Sono state constatate numerose ulteriori violazioni del testo unico per la salute e sicurezza sul lavoro (D.Lgs. 81/08), attesa la presenza di macchine da cucire, occhiellatrici e ricamatrici mancanti dei necessari sistemi di protezione; anche il sistema di riscaldamento è stato riscontrato non a norma, la caldaia non compartimentata, le vie di fuga ostacolate da materiali e macchinari. Tutti i lavoratori presenti operavano peraltro in violazione delle prescrizioni governative del protocollo anti COVID-19 e in assenza di formazione antinfortunistica.
Le attività ispettive eseguite hanno portato alla segnalazione alla Procura della Repubblica di Vicenza del cittadino cinese per violazioni all’art. 22 del D.Lgs. 286/1998, in quanto utilizzava manodopera extracomunitaria priva di permesso di soggiorno e agli artt. 17, 43, 63, 64, 71 e 81 del D.Lgs. n. 81/2008, ovvero in violazione delle disposizioni in materia di salute e di sicurezza sul lavoro. Inoltre, i tre cittadini lavoratori di nazionalità cinese risultati privi di permesso di soggiorno, sono stati denunciati alla citata Autorità Giudiziaria per la violazione dell’art. 10bis del D.Lgs. 286/1998, per ingresso e soggiorno illegale nel territorio dello Stato.
Alla luce delle numerose irregolarità e le violazioni alla normativa posta a tutela dei lavoratori, al fine di impedire la protrazione del reato e la messa in pericolo dei dipendenti e di tutti i soggetti che all’interno di quei luoghi vivevano e lavoravano, le Fiamme Gialle, l’Ispettorato del Lavoro e lo S.P.I.S.A.L. hanno proceduto al sequestro preventivo d’iniziativa, ex art. 321, comma 3 bis c.p.p. dell’azienda, posta all’interno di una porzione di immobile adibito a locale produttivo, facente parte di un più ampio mappale, sita la piano terra e della superficie di circa 500 mq, di nr. 46 macchine da cucire professionali e degli impianti di riscaldamento, elettrico e pneumoforo.
Inoltre, è stato emesso un provvedimento amministrativo di sospensione imprenditoriale dell’attività a carico della ditta individuale controllata, ai sensi dell’art. 14, comma 1 del D.Lgs. n. 81/2008, per l’impiego di lavoratori “in nero” in percentuale superiore al 20% del totale presente al lavoro.
L’attività investigativa complessivamente eseguita è stata valutata pienamente attendibile dal Giudice per le Indagini Preliminari del Tribunale competente che, condividendo la prospettazione accusatoria, ha emesso un decreto di convalida del citato sequestro preventivo operato.

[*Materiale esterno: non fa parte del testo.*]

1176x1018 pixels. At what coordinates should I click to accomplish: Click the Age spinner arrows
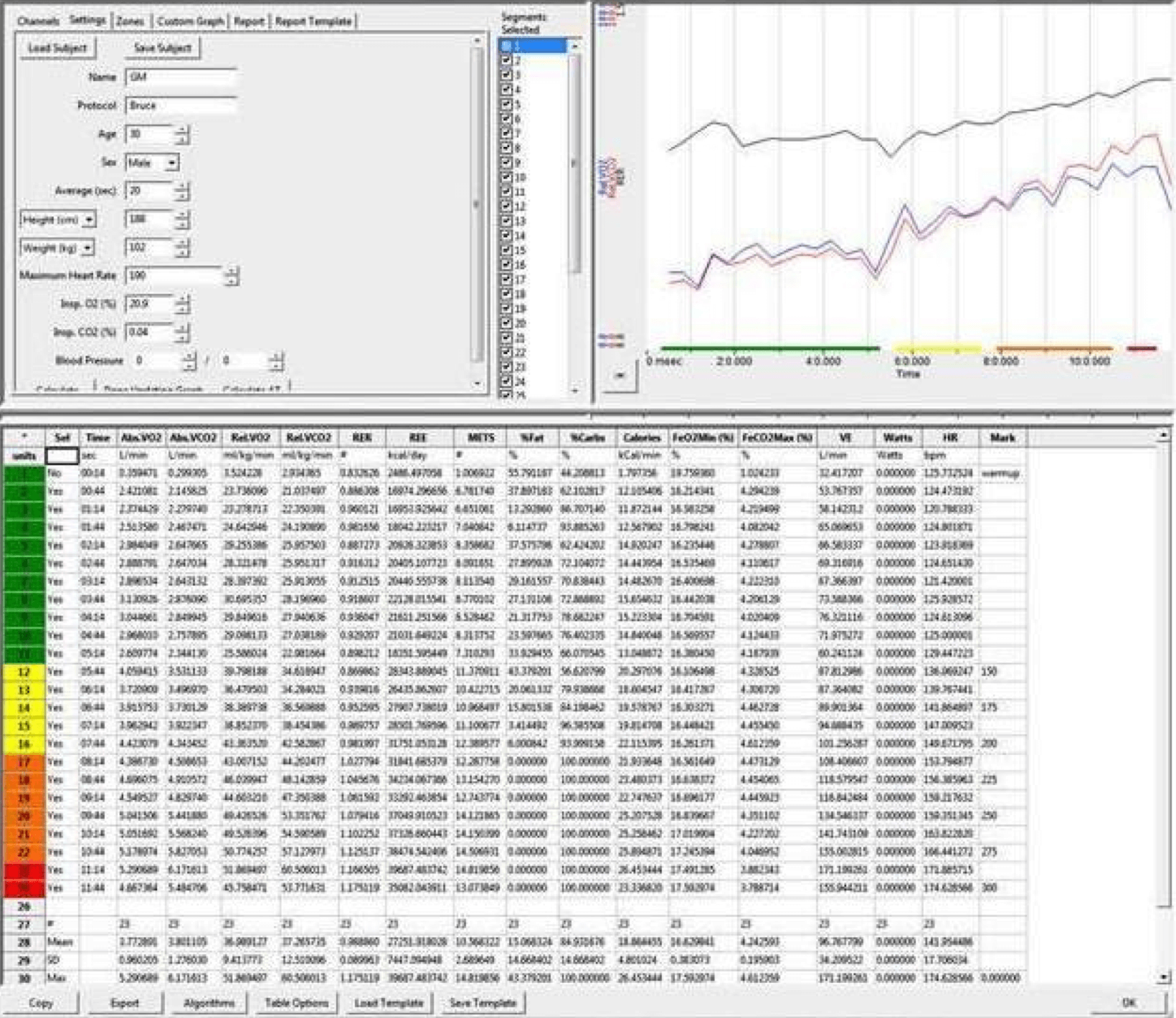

Oltre alle conseguenze penali relative all’impiego di lavoratori clandestini ed alle gravi violazioni in materia di sicurezza sul lavoro, verranno impartite anche sanzioni amministrative per l’impiego dei lavoratori “in nero” che, comprensive del provvedimento di sospensione dell’attività sopra citato, ammontano ad € 30.000,00 (trentamila) circa.
L’operazione in questione, che si inquadra nella costante azione di contrasto ai fenomeni illegali connessi alle frodi fiscali, all’economia sommersa e all’immigrazione irregolare, è stata sviluppata in modo trasversale facendo leva sulle peculiari funzioni di polizia economico-finanziaria del Corpo ed è stata condotta nella prospettiva di assicurare all’Erario e alla giustizia, attraverso il sequestro preventivo eseguito, l’apprensione a vantaggio della collettività dei beni suscettibili di confisca e porre un freno al fenomeno delle imprese “apri e chiudi” che arrecano grave nocumento all’artigianato locale in termini di leale concorrenza di mercato.